Les régulations de l’isoforme de p53, appelé p47, après un stress du réticulum endoplasmique et conséquences physiologiques des mutations synonymes sur l’initiation de la traduction de l’ARNm de p53
Auteur / Autrice : | Leila Fusée |
Direction : | Pierre Fenaux, Robin Fåhraeus |
Type : | Thèse de doctorat |
Discipline(s) : | Médecine. Oncogenèse |
Date : | Soutenance le 14/12/2020 |
Etablissement(s) : | Université Paris Cité |
Ecole(s) doctorale(s) : | École doctorale Hématologie, oncogenèse et biothérapies (Paris ; 2014-....) |
Partenaire(s) de recherche : | Laboratoire : Hémopathies myéloïdes : cellules souches, modèles précliniques, recherche translationnelle (Paris) |
Jury : | Président / Présidente : Mario Pende |
Examinateurs / Examinatrices : Pierre Fenaux, Robin Fåhraeus, Mario Pende, Stéphane Rocchi, Isabelle Lihrmann-Bisson, Claude Caron de Fromentel | |
Rapporteur / Rapporteuse : Stéphane Rocchi, Isabelle Lihrmann-Bisson |
Mots clés
Résumé
Bien qu’elles ne modifient pas la séquence protéique associée, les mutations silencieuses, ou mutations « synonymes » peuvent être associées à des maladies, sans que nous n’en connaissions les mécanismes biologiques.
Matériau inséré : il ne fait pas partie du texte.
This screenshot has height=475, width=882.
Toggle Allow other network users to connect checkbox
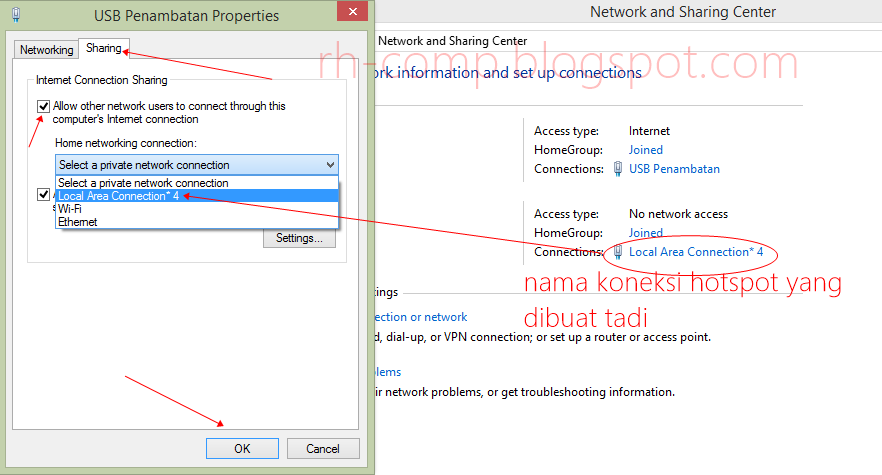pos(43,106)
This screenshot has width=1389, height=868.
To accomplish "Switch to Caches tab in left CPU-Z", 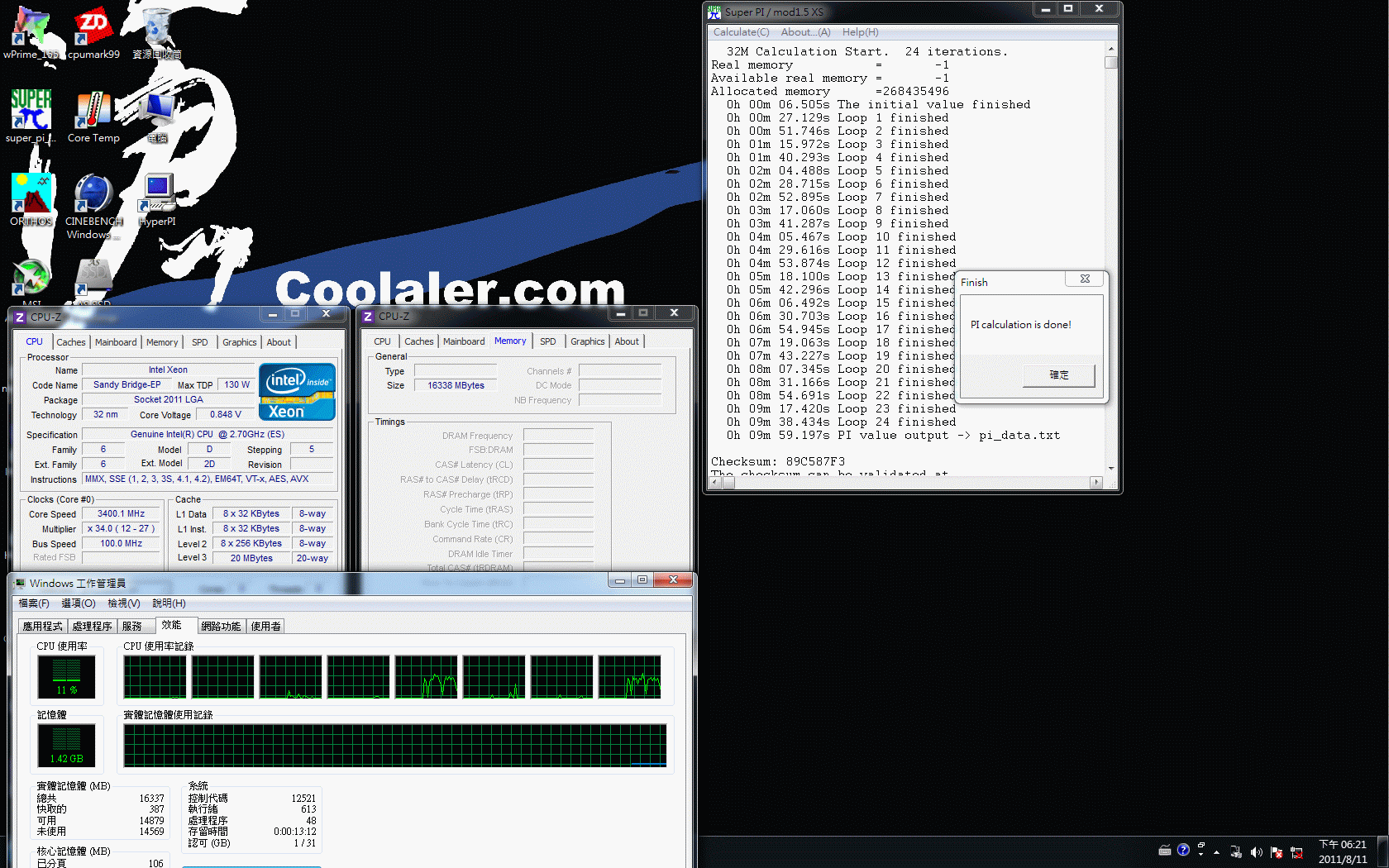I will (70, 342).
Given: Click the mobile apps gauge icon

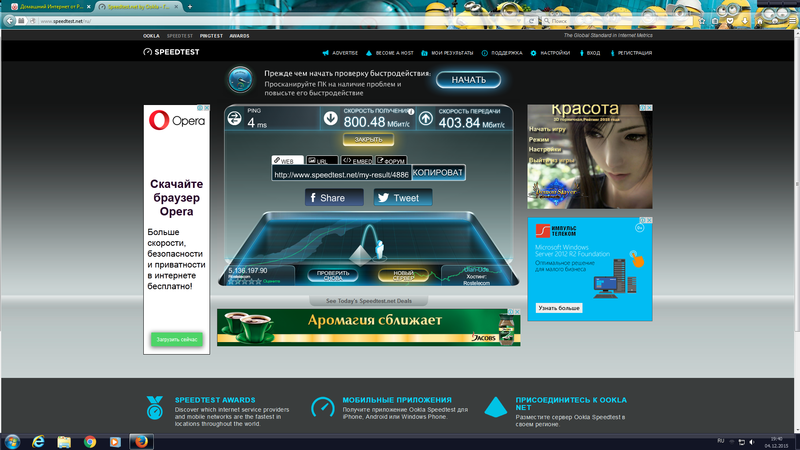Looking at the screenshot, I should 322,407.
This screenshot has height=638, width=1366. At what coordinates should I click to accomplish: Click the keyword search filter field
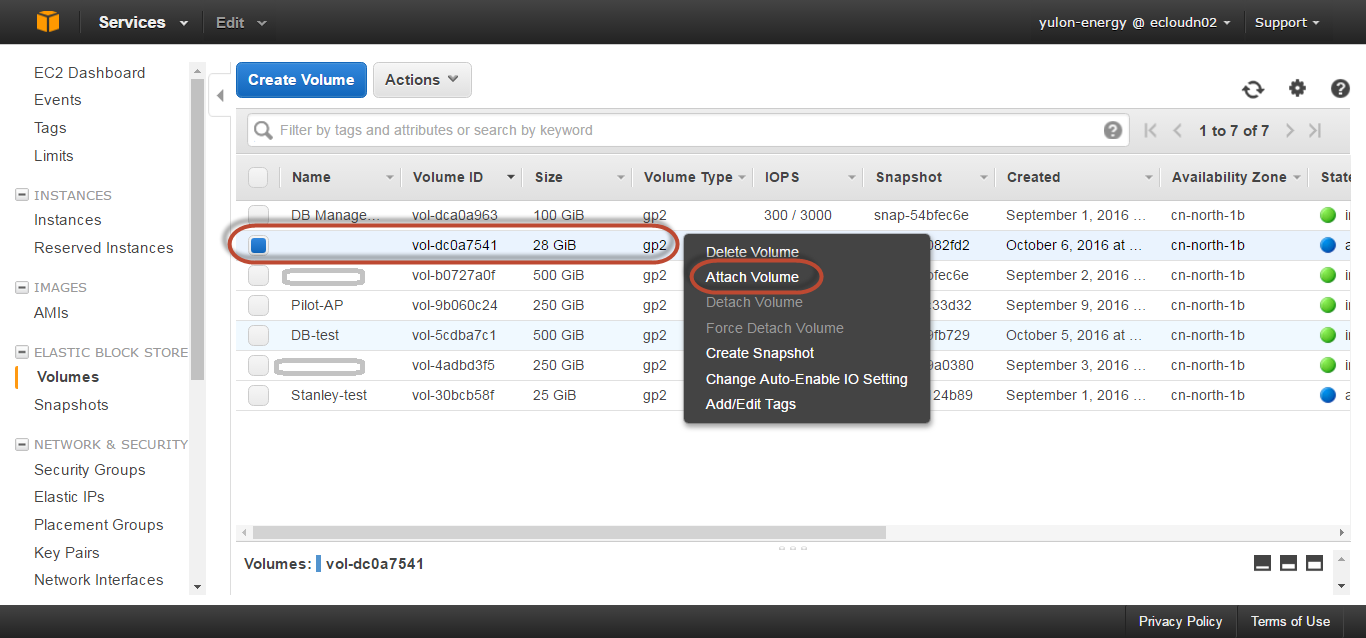click(x=680, y=130)
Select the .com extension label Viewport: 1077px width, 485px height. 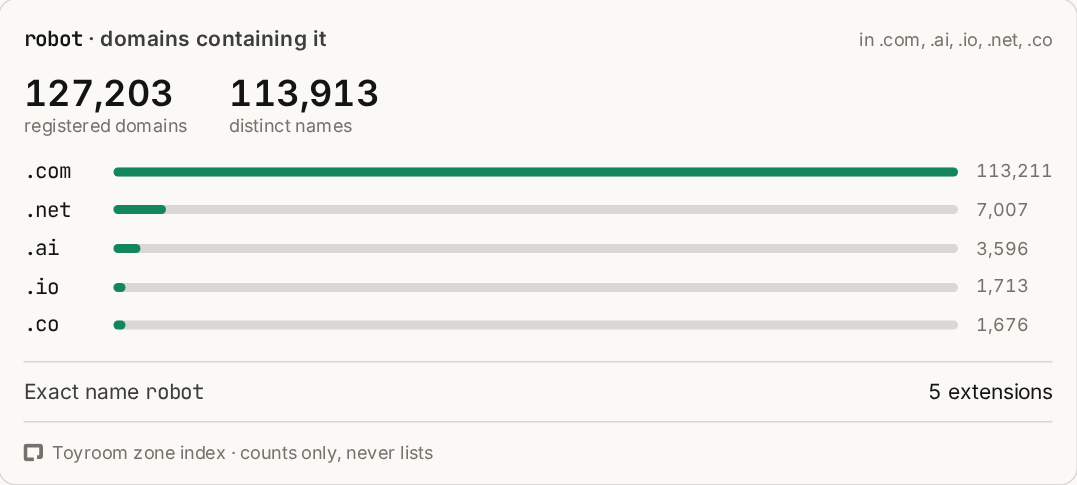click(x=48, y=171)
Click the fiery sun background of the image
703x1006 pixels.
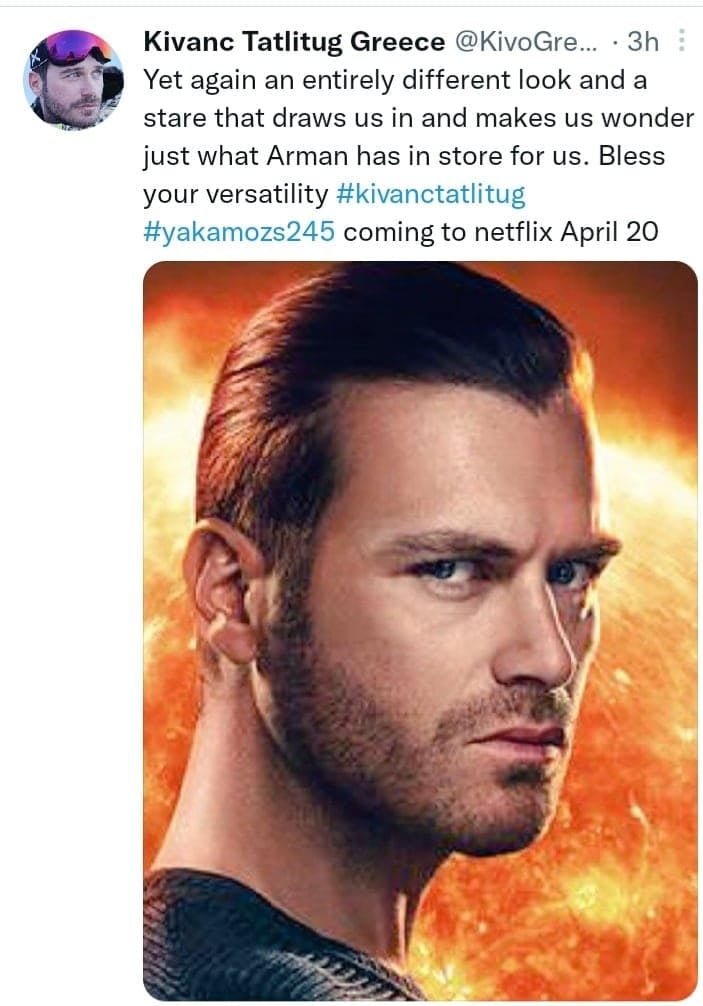640,780
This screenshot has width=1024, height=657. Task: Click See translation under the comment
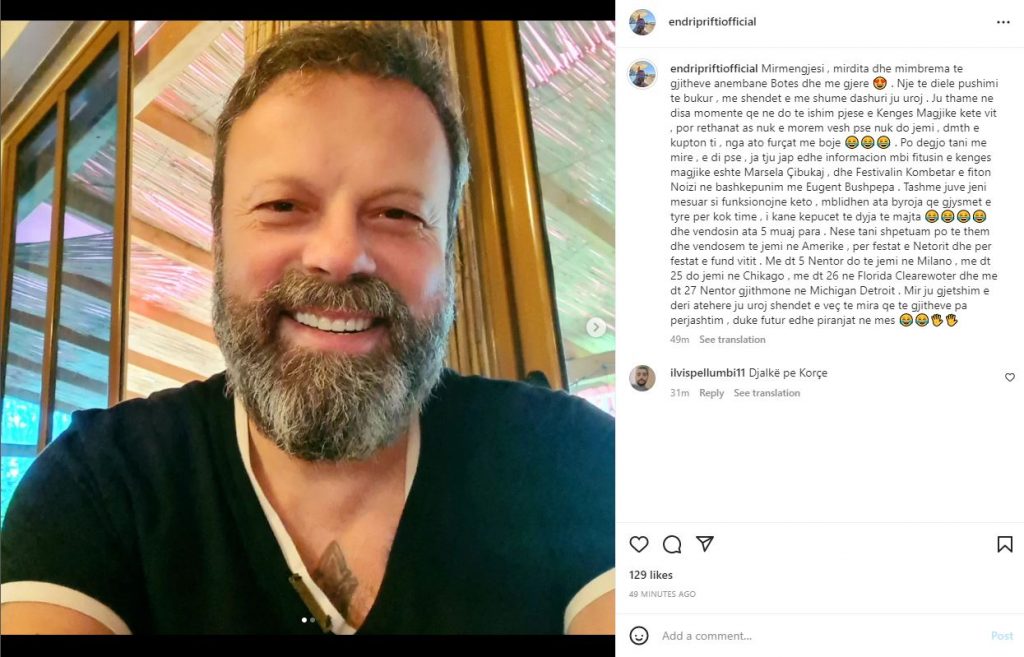pos(767,393)
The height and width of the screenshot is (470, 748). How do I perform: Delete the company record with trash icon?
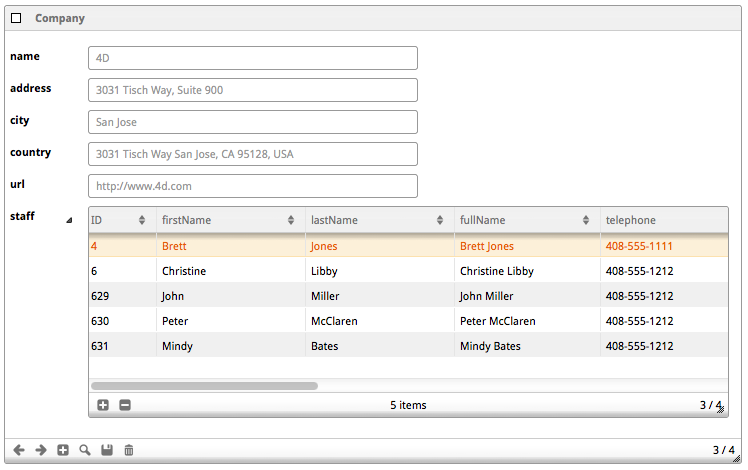(x=129, y=450)
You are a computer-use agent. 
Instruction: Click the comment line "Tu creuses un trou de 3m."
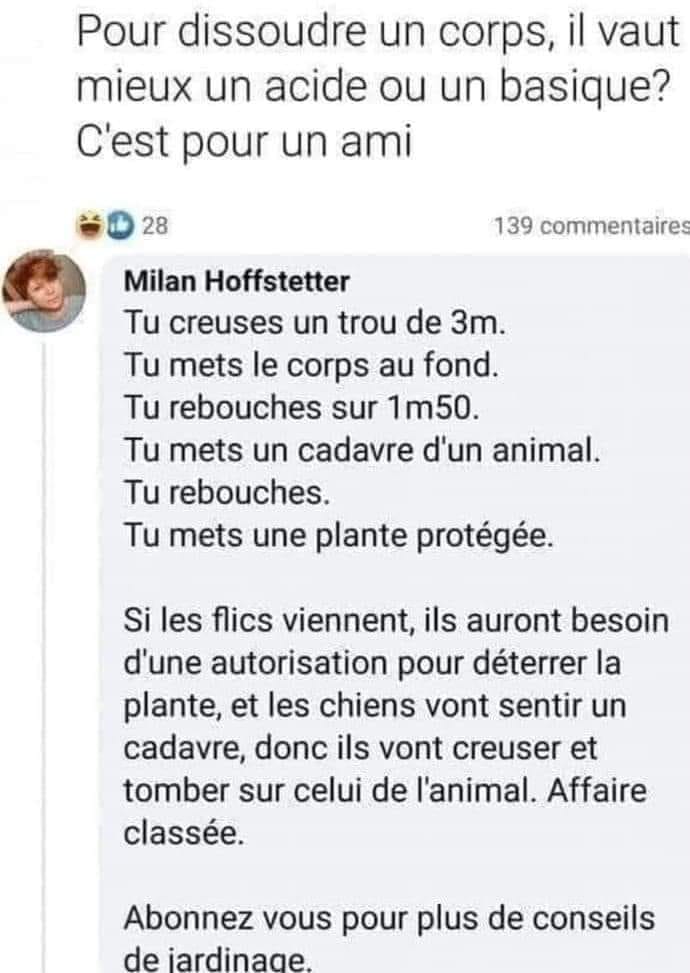click(x=317, y=323)
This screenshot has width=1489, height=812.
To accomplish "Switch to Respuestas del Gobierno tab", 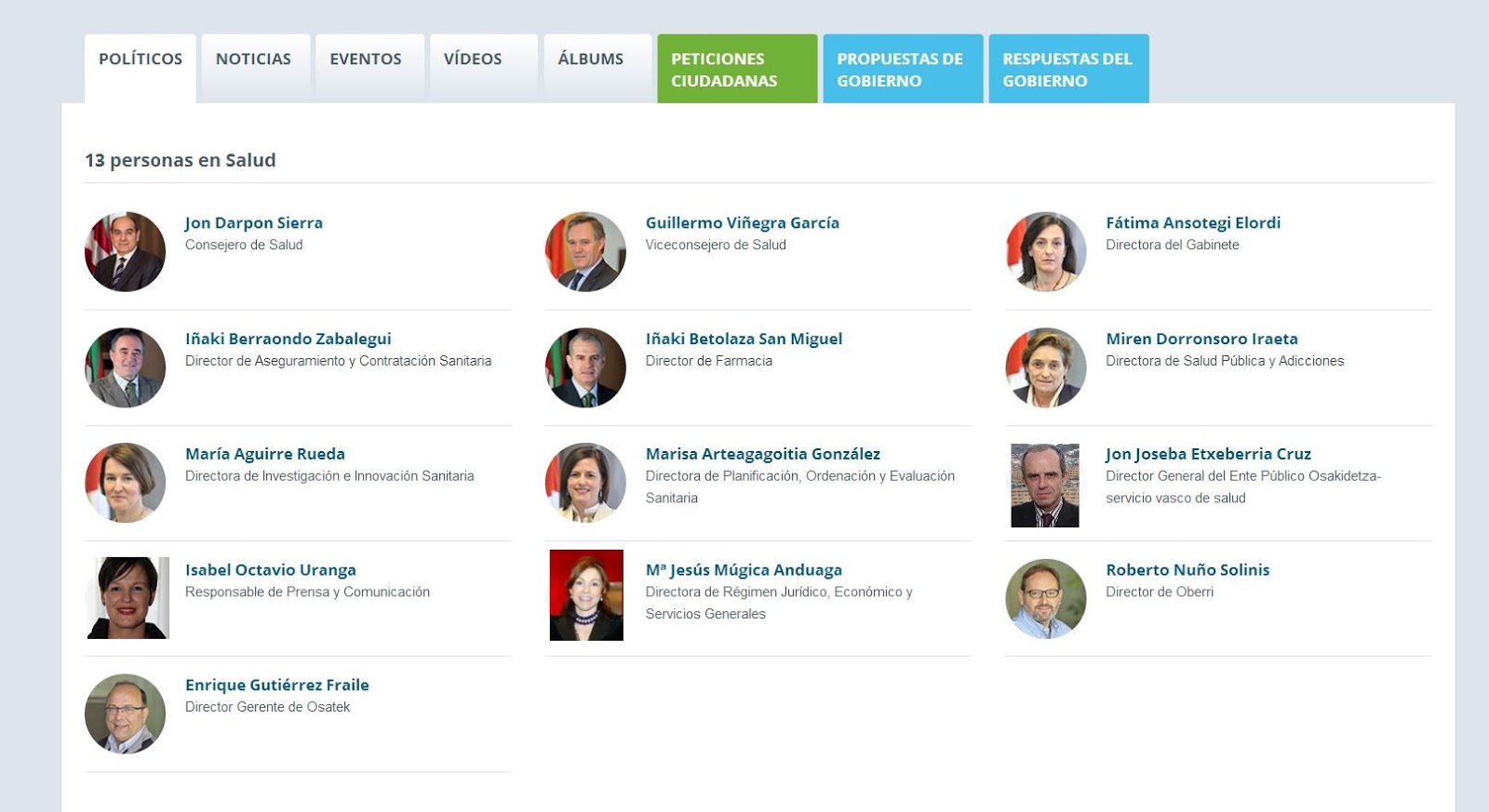I will coord(1067,70).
Une isoforme de la protéine p53, fameuse « gardienne du génome », appelée p47 est traduite à partir du même ARNm de p53, via l’utilisation d’un second codon d’initiation AUG en position +118 après un stress du réticulum endoplasmique. La voie de signalisation de la kinase PERK a été identifiée comme étant en amont de cette traduction. Cette kinase promeut l’expression de la protéine p47 en modifiant la conformation 3D de l’ARNm de p53 en amont et en aval du second codon d’initiation. Durant ma thèse, j’ai pu démontrer que la protéine p47 n’est pas exprimée à partir d’ARNm murin, ni dans des cellules murines de fibroblastes, ni dans des cellules humaines. Cependant, p47 est bien exprimée à partir de l’ARNm d’origine humaine dans les deux types de cellules. Une première mutation synonyme, P34P, présente au sein du codon 34 et identifiée dans des échantillons de glioblastome interfère dans le repliement 3D de l’ARNm de p53 et ainsi empêche l’expression de la protéine isoforme p47 après un stress du réticulum endoplasmique. Une seconde mutation synonyme, P4P, également identifiée dans des échantillons de glioblastome interfère avec la traduction de p53 sans altérer celle de p47. De plus, l’introduction du codon murin numéro 4 dans la séquence génétique de p53 humain, ou encore la déplétion de la séquence de l’ARNm du codon 34 n’a aucun effet sur l‘expression, ni de p53, ni de p47. Cela démontre l’effet spécifique de ces mutations synonymes sur l’expression de p53 et de ces isoformes. L’ensemble de ces résultats suggèrent que la voie de signalisation de p53 pendant un stress du réticulum endoplasmique a évolué depuis la souris vers l’Homme, avec l’initiation de la traduction de p47. Cela illustre également comment la mutation synonyme d’un nucléotide issue d’un cancer peut contrôler la traduction d’une protéine en interférant avec le repliement de l’ARNm associé.